By the time the final whistle blew, it had become more difficult to find reliable lifeguards and paying members, he said. He had to get certified himself, making him (he jokes) among the oldest lifeguards in the state.

And the landscape of summer was different than it had been in 1961, when he — all of 6 years old — swam in the pool on opening day.

At that time, “everybody was 32.5 years old, 2.5 kids, they all made $10,000 a year, mom stayed home with the kids,” he said. “This was the only thing for neighborhood kids to do.”

Boy and Girl Scout troops met at the swim club; it was where Collins first heard the Beach Boys and where he discovered the passion for swimming that led him to compete in college and high school.

Now, kids and families have options for their summer activities. Lots of them. By the time Collins purchased the club, it was abandoned “literally with trees growing up through the concrete” and raccoons nesting inside the clubhouse.

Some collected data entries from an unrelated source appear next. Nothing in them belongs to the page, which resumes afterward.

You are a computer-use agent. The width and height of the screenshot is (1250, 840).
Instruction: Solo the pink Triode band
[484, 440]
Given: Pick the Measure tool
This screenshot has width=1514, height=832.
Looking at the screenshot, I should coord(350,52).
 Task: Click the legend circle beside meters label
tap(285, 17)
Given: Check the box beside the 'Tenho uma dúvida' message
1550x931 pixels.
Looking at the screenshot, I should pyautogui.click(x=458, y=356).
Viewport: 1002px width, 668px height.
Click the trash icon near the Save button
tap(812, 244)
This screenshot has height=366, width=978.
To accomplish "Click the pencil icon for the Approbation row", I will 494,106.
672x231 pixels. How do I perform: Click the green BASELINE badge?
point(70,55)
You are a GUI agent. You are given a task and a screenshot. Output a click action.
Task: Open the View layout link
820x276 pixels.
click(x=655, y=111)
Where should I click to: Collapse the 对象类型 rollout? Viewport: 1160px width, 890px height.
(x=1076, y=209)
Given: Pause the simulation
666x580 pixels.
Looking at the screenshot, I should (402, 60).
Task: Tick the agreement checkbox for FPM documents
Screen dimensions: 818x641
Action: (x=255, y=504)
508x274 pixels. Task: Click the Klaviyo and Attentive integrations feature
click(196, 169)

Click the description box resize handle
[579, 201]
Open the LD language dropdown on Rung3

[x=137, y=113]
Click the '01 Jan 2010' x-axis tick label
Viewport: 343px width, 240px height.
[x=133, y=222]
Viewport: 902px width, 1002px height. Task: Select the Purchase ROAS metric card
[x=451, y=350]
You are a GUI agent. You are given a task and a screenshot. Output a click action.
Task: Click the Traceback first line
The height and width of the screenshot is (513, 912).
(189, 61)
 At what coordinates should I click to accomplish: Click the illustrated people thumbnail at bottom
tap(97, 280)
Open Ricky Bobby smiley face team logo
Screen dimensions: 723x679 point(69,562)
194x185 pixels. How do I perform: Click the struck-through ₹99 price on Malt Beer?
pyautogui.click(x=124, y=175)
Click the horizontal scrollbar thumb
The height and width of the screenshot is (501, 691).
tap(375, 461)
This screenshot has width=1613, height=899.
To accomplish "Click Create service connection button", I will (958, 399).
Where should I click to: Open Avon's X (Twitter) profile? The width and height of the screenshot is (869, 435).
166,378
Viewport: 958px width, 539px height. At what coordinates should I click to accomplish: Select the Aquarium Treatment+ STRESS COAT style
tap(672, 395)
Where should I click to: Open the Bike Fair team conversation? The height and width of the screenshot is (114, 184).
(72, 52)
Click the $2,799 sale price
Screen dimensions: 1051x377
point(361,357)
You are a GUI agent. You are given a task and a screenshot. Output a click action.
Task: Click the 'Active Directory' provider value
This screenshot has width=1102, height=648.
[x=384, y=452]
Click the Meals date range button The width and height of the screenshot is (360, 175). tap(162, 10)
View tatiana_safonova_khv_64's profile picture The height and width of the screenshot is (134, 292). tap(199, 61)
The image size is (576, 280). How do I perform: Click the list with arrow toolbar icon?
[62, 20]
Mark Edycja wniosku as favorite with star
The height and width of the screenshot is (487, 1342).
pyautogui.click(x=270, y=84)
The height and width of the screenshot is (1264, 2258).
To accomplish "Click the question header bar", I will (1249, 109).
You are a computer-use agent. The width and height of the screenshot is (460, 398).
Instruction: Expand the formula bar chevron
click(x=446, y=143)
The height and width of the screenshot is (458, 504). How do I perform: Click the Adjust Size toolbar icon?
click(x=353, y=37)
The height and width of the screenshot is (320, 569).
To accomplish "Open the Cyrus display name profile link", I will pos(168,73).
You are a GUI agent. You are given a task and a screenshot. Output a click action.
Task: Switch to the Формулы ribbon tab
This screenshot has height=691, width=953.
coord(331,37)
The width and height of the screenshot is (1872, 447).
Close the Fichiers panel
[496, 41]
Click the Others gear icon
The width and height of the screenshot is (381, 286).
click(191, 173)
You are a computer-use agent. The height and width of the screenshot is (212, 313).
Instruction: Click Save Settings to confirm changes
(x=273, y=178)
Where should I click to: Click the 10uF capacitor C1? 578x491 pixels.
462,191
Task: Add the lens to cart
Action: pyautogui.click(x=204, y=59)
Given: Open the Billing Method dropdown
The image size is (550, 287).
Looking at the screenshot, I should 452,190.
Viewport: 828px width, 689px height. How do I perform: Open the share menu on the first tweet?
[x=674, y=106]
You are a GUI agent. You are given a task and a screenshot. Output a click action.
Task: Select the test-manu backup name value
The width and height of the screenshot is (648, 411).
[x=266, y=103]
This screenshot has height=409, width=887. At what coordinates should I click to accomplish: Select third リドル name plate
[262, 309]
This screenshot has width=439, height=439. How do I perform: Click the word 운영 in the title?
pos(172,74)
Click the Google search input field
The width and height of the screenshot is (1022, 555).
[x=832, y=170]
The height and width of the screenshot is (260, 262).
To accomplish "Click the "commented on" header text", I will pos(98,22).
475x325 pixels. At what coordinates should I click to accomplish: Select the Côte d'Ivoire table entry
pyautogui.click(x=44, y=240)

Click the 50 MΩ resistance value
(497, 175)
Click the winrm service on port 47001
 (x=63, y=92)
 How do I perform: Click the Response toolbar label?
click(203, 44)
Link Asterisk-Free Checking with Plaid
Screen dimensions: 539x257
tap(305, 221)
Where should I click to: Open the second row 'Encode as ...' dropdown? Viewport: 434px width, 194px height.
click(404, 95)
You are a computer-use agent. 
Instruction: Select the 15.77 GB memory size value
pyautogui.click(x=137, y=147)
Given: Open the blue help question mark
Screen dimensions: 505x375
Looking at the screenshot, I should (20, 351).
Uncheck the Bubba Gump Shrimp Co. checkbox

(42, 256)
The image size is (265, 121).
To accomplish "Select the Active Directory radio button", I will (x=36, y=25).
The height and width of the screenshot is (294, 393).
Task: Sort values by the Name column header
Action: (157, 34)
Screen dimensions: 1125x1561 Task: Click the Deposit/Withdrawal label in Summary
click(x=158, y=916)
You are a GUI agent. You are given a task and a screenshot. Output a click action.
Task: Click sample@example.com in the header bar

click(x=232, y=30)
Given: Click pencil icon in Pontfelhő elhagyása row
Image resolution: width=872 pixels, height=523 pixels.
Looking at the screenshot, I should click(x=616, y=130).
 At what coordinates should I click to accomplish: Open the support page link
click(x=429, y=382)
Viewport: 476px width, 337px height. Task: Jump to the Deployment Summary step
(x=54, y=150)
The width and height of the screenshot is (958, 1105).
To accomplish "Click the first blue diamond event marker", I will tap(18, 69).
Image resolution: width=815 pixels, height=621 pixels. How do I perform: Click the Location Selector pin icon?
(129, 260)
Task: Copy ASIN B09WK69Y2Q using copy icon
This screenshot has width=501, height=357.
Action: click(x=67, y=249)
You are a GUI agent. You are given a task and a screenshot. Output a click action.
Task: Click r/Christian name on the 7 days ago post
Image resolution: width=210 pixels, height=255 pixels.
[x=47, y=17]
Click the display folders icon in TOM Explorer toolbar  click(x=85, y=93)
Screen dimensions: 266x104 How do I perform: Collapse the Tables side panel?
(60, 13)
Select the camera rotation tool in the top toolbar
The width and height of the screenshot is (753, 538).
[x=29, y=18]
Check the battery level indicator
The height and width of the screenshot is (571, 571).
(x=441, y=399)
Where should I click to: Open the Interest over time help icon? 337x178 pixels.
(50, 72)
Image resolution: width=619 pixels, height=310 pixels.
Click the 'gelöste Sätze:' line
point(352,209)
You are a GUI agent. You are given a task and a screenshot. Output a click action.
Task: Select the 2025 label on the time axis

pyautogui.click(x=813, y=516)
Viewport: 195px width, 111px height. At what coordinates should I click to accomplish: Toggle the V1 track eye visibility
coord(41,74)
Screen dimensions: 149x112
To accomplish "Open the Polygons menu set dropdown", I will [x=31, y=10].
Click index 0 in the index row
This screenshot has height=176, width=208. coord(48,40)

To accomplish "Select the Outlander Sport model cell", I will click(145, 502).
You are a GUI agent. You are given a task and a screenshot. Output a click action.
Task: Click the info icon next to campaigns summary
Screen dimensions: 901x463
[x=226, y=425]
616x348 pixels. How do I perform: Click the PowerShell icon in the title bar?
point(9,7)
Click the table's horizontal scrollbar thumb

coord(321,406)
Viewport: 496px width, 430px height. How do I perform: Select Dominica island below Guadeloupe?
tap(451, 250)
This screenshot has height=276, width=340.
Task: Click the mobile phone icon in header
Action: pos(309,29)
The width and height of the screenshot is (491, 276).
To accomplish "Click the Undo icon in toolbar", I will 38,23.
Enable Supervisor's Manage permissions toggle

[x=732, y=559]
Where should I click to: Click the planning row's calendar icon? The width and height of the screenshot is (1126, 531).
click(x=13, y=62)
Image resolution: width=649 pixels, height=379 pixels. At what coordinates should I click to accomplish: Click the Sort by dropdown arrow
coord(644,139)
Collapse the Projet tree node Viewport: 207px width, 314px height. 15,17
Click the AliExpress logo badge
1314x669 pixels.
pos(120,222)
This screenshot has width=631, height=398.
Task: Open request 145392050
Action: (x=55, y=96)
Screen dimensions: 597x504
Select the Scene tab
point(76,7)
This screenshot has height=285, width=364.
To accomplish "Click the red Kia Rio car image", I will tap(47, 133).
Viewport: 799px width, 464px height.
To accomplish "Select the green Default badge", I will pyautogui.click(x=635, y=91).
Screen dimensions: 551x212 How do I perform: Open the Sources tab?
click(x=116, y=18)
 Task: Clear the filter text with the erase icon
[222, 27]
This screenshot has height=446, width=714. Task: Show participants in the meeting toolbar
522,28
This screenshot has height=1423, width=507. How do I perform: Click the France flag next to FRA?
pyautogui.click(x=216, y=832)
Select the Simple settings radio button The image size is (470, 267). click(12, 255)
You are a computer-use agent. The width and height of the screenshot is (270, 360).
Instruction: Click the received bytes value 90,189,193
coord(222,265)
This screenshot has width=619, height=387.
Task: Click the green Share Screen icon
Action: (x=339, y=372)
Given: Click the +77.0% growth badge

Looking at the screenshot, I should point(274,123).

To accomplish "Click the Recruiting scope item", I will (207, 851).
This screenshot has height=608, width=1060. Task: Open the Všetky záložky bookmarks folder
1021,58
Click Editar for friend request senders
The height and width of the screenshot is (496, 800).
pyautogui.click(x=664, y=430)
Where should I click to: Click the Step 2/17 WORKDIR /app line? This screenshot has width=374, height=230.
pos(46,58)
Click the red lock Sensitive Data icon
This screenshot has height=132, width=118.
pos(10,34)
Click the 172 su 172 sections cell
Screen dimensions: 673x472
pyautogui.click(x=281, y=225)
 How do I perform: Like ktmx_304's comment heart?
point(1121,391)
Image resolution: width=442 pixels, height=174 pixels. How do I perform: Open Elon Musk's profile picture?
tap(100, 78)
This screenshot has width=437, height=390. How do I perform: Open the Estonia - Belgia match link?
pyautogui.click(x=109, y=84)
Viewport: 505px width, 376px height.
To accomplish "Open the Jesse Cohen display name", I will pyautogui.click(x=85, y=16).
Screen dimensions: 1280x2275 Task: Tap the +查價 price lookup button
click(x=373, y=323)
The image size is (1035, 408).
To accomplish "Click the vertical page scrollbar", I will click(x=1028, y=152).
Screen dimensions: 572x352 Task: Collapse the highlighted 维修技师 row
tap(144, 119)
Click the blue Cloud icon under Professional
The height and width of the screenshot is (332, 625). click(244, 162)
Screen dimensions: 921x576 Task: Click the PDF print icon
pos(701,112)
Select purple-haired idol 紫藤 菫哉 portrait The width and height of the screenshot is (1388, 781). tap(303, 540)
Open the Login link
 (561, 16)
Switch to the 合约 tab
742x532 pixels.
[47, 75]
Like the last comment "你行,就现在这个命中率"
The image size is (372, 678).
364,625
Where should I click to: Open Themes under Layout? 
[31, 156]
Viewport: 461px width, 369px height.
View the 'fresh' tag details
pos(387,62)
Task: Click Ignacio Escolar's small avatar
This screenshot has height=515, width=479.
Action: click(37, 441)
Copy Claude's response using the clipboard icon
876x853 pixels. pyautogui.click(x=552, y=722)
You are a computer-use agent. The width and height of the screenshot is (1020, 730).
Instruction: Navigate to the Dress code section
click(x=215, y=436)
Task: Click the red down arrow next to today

He and a handful of other local families hoped they could bring back the spirit of ’61, but it never returned in 14 years of trying. It also never broke even. Money wasn’t the biggest concern, Collins said — he kept it partially for himself, to sit out on quiet nights and reminisce — but eventually the cost of nostalgia became too much. Physically, he just couldn’t do it anymore.

Young member Elle McNabb was disappointed to hear it, she said.

“I’ve been here my whole life,” she said. “Seeing it leave, it’s not happy. We’ll have to go to a different pool, meet new people.”

Collins spent the weeks leading up to the closure sitting with his melancholy, he said. When he turns the key for the last time, he’ll be leaving the club as-is, still hoping another owner could purchase and revive it the way he remembers.

“I feel like I owe it,” he said. “I had a wonderful childhood. A lot of it is attributed to the summers spent here every day. I’ll miss the old girl because of that.”

He’ll take one last swim before he drains the pool and locks up.